In 2009, the US Food and Drug Administration (FDA) accepted Mylan’s new drug application (NDA) for Brabio, the first generic version of Teva’s Copaxone for multiple sclerosis (MS). The 20mg/mL and 40mg/mL glatiramer acetate injections were launched in the US and the 40mg/mL version was approved in Europe in October 2017; the 20mg/mL had been approved previously.
Following this, Teva decided to appeal to the UK’s High Court of Justice, arguing its European patent for Copaxone was still valid.

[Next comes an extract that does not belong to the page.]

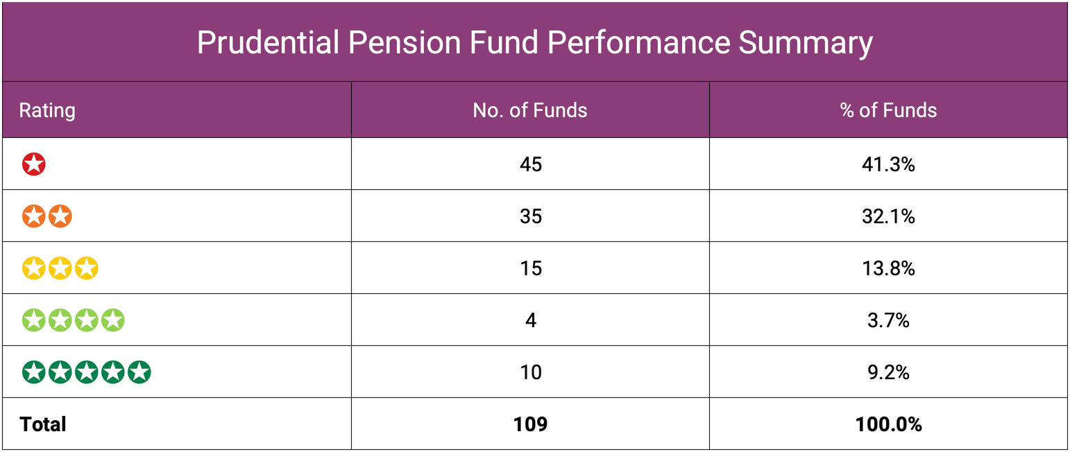Viewport: 1070px width, 452px height.
Task: Click the 100.0% total cell
Action: 888,424
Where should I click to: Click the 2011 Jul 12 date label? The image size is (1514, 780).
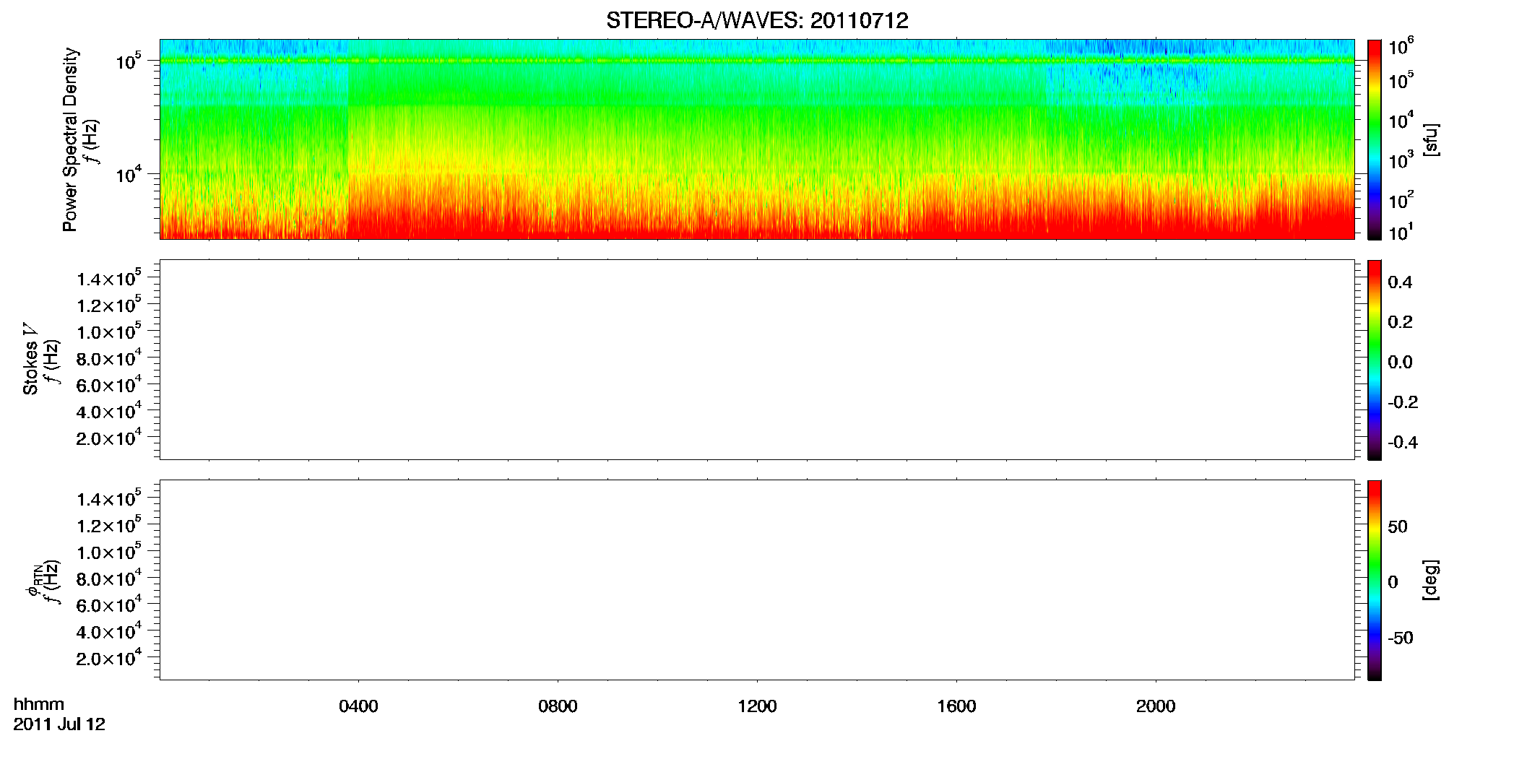click(59, 724)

However, the court ruled in favour of Mylan and its European partner Synthonm, finding that Teva’s claims regarding the patent were ‘invalid based on obviousness’.
Teva then decided to take the case to the UK’s Court of Appeal, which rejected its request, meaning that Brabio was only launched in the UK in late January 2018, although it was already available across Europe.

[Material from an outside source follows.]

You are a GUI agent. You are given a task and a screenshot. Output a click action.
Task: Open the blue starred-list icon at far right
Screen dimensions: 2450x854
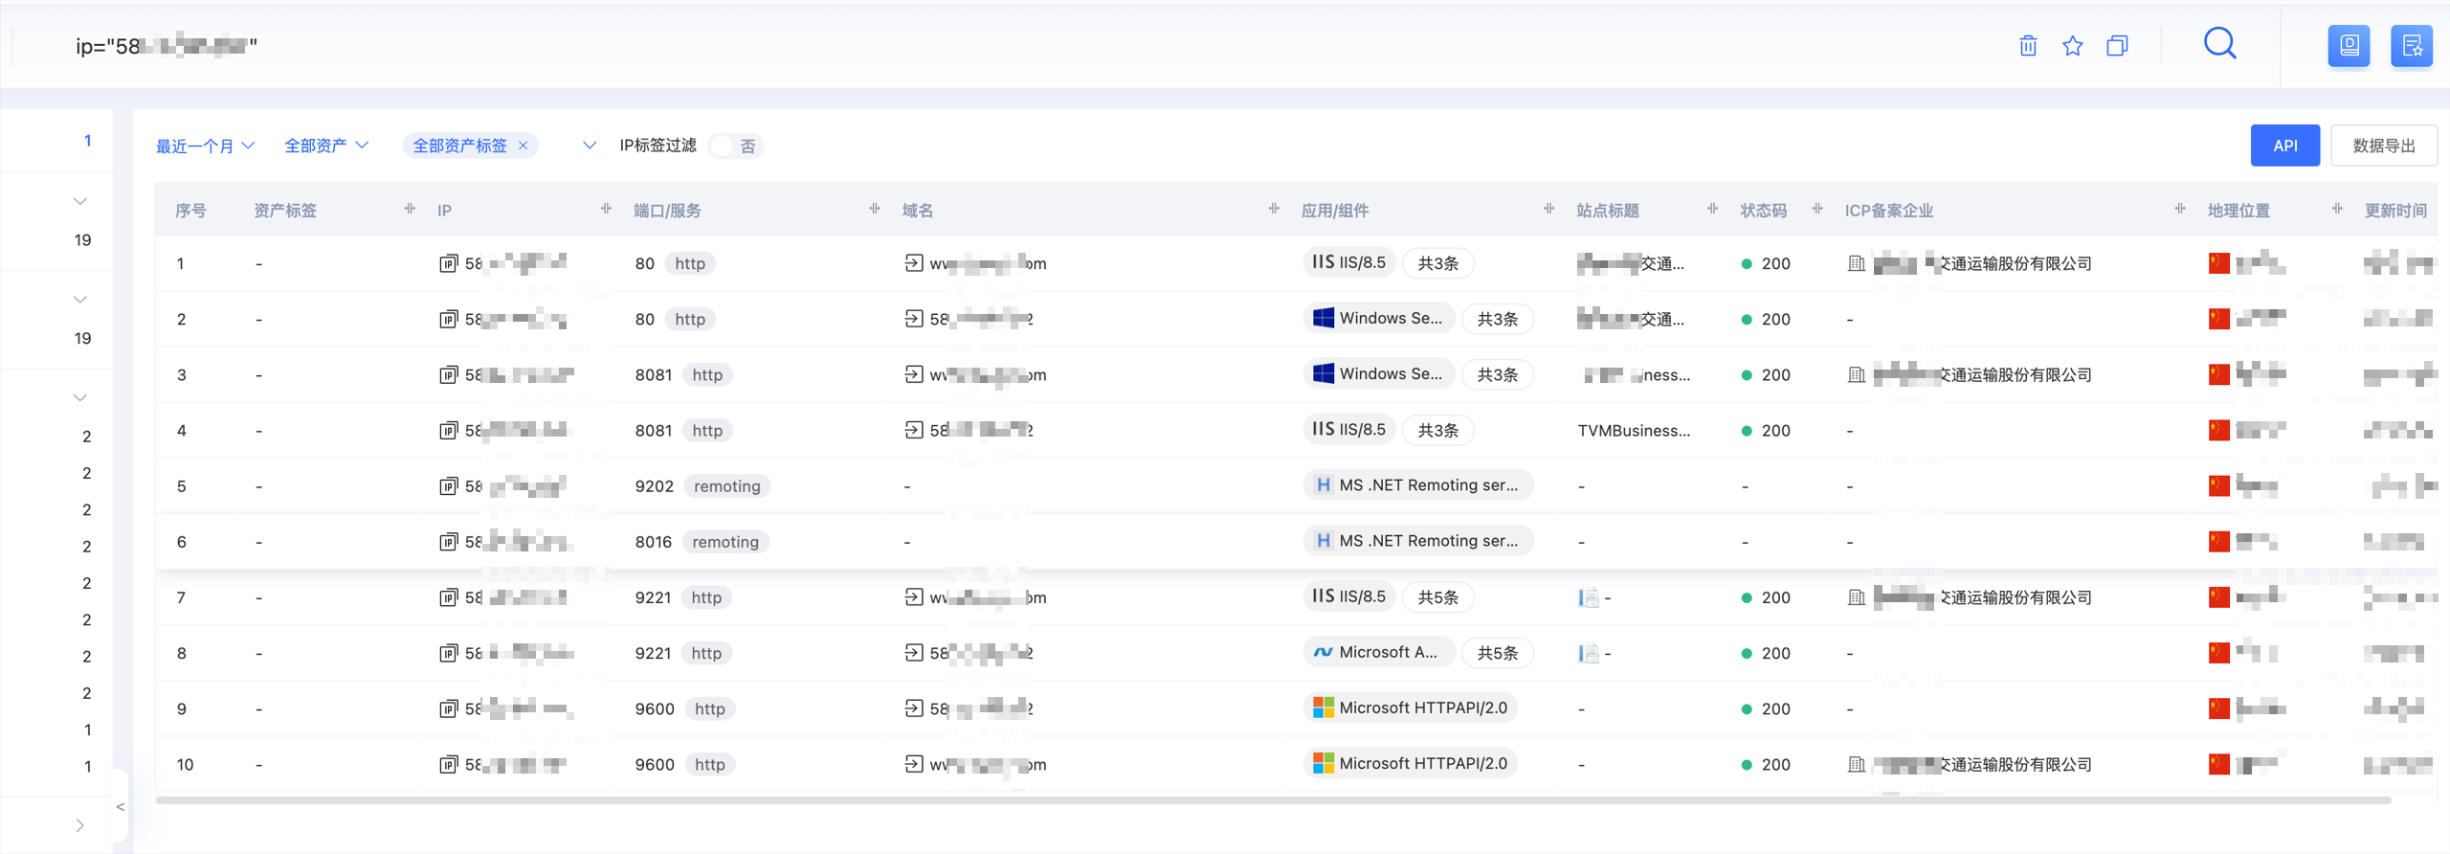tap(2411, 46)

Mylan’s UK country manager Jean-Yves Brault discusses Brabio, opportunities in the generics market and the challenges facing generic manufacturers working in the UK.
Allie Nawrat: Can you explain the process behind the development and approval of Mylan’s generic glatiramer acetate injection (Brabio) for MS?
Jean-Yves Brault: For this drug, Mylan decided to partner with Synton, which is a company with whom we have partnered with on many other projects.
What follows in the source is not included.